House Speaker Bill O’Brien’s attack on the judiciary continues unabated. Last week, O’Brien testified in favor of CACR 28, a proposed constitutional amendment that would grant the legislature final authority to determine the constitutionality of legislative acts.
In an earlier diary, Rep. Lucy Weber (D-Walpole) succinctly describes the amendment’s impact:
This CACR would do away with the courts traditional role of protector of the constitutional rights of the minority from the tyranny of the majority. … This is a very dangerous piece of legislation.
Writing about a similar bill in Oklahoma, Julie DelCour has a more waggish analysis:
[L]awmakers could write a law and then appoint a body to review its constitutionality. Sweet! It’d be like a college student naming an ad hoc committee of his drinking buddies to grade his finals.
DelCour goes on to give credit where credit is due by noting the Sooner State has no monopoly on “half-baked, half-cocked and half-arsed” legislation.

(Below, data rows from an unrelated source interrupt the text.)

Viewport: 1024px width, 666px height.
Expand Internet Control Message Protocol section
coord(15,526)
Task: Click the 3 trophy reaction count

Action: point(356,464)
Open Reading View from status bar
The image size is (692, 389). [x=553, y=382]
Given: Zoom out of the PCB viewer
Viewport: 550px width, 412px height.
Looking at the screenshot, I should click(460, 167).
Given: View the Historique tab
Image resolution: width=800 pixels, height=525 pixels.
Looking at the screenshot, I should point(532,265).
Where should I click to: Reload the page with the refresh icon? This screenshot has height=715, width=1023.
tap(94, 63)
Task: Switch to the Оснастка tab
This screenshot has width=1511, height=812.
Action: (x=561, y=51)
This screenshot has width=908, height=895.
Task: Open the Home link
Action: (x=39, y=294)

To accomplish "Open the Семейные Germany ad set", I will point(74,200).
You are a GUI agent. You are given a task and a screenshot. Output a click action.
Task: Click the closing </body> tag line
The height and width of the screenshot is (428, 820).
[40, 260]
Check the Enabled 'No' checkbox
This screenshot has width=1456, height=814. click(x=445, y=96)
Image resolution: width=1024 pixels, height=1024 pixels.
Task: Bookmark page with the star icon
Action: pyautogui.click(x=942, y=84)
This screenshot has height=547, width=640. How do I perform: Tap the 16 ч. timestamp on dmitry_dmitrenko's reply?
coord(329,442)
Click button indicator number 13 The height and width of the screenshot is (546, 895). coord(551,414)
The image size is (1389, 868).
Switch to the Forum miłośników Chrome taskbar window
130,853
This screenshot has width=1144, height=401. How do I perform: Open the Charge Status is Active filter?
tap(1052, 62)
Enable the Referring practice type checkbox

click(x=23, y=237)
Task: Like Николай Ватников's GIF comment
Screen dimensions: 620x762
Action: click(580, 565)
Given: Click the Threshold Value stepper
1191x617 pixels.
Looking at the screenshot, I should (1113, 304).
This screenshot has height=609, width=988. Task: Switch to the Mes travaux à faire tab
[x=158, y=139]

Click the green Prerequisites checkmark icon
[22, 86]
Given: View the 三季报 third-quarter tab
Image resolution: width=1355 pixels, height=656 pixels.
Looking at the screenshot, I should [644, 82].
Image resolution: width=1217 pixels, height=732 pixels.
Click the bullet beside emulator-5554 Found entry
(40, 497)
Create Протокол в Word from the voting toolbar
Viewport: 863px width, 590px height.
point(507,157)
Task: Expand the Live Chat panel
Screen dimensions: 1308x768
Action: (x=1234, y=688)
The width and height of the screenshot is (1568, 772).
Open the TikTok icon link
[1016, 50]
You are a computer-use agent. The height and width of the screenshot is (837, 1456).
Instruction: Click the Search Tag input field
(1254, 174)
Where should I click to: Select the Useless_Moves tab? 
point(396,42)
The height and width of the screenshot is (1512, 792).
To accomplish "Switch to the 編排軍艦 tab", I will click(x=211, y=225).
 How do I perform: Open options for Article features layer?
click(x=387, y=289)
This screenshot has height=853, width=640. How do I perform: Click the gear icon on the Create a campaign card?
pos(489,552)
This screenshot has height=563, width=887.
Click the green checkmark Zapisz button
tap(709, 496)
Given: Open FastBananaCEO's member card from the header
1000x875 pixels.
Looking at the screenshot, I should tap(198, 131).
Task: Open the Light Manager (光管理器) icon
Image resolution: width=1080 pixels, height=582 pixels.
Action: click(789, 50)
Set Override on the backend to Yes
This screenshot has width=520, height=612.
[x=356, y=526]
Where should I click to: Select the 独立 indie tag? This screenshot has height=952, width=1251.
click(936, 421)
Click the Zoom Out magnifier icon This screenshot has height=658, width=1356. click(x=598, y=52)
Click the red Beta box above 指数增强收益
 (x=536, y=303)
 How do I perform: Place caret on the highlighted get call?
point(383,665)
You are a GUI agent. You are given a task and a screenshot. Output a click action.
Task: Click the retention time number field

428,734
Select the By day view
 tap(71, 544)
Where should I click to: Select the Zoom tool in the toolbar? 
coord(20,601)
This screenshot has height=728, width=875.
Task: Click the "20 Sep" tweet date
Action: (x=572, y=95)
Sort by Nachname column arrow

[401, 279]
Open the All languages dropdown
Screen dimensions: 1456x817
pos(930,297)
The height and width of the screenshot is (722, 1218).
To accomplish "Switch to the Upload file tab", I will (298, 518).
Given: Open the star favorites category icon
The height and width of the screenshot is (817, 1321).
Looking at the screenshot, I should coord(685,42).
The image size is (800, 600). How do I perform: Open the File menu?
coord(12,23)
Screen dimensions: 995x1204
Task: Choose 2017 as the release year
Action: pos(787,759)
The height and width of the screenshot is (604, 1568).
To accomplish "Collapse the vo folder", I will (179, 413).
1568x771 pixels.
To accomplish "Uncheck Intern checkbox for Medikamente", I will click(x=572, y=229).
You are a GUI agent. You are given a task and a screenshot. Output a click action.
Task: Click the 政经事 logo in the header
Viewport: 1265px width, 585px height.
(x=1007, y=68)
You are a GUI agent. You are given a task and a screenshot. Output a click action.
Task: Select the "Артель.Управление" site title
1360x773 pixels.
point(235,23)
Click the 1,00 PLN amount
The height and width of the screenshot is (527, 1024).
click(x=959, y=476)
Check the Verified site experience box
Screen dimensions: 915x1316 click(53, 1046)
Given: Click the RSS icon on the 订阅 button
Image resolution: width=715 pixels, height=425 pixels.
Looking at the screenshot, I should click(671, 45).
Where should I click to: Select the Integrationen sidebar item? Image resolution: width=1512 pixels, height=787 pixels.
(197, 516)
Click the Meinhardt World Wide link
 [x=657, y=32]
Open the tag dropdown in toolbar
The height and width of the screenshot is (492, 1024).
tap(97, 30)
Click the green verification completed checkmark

While Shortey’s plan to eliminate judicial review by our highest court is a bad idea, it is not an original one. … The New Hampshire Legislature … will try for the third time to eliminate its high court’s power of judicial review so it can take over that function itself.
As one observer put it, “The next thing you know, New Hampshire lawmakers will be reciting the Magna Carta while brandishing guns. All perfectly legal when you are judge and jury.”